Le président français a en tout cas réitéré son soutien à la Commission. Si elle « juge qu’elle doit déclencher la procédure [article 7.1], alors nous soutiendrons la Commission, a-t-il souligné, lors d’une conférence de presse commune avec Mme Merkel. Je souhaite pour ma part que la Pologne puisse faire les efforts nécessaires pour lever les ambiguïtés qui persistent et rassurer les Etats membres et la Commission. J’ai plutôt l’impression que c’est l’intention du nouveau premier ministre. Il faut laisser une chance à ces discussions et à ces aménagements dans les prochains jours ».
La chancelière Merkel s’est aussi affichée derrière la Commission, vendredi. Mais il faudra davantage que Paris et Berlin pour que la procédure de l’article 7, même son premier volet, ait une chance de suivre son cours au Conseil européen. Une majorité des quatre cinquièmes des pays membres est en effet nécessaire, soit 22 capitales, pour que les recommandations de la Commission soient adoptées.
Le compte y sera-t-il le moment venu, si Varsovie maintient ses textes ? Difficile à dire : la Hongrie du premier ministre Viktor Orban a déjà assuré qu’elle n’irait pas jusqu’à l’étape ultime de la procédure « article 7 », la privation des droits de vote, rendant cette sanction fort improbable, puisqu’elle nécessite l’unanimité à Bruxelles pour être activée.

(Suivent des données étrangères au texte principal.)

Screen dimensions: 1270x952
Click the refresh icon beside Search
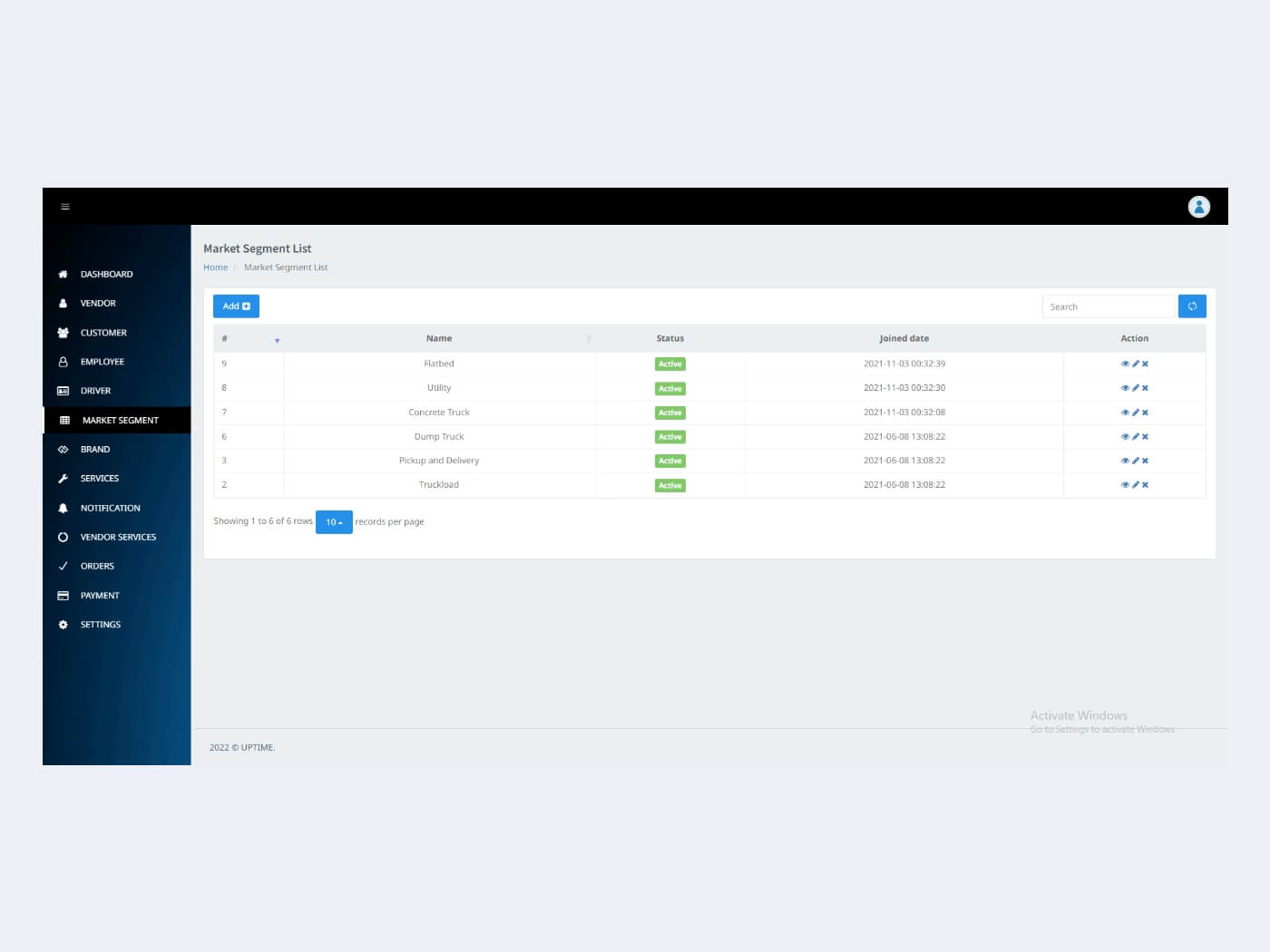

Le premier ministre Morawiecki s’est montré presque fataliste à Bruxelles, reconnaissant devant les journalistes que la Commission « activera probablement » mercredi 20 décembre l’article 7. « Mais, entre le début d’une telle procédure injuste à notre égard et sa conclusion, nous parlerons certainement à plusieurs reprises avec nos partenaires », a-t-il ajouté. Le seul fait qu’une quinzaine de capitales soutiennent l’article 7.1 représenterait un camouflet pour Varsovie.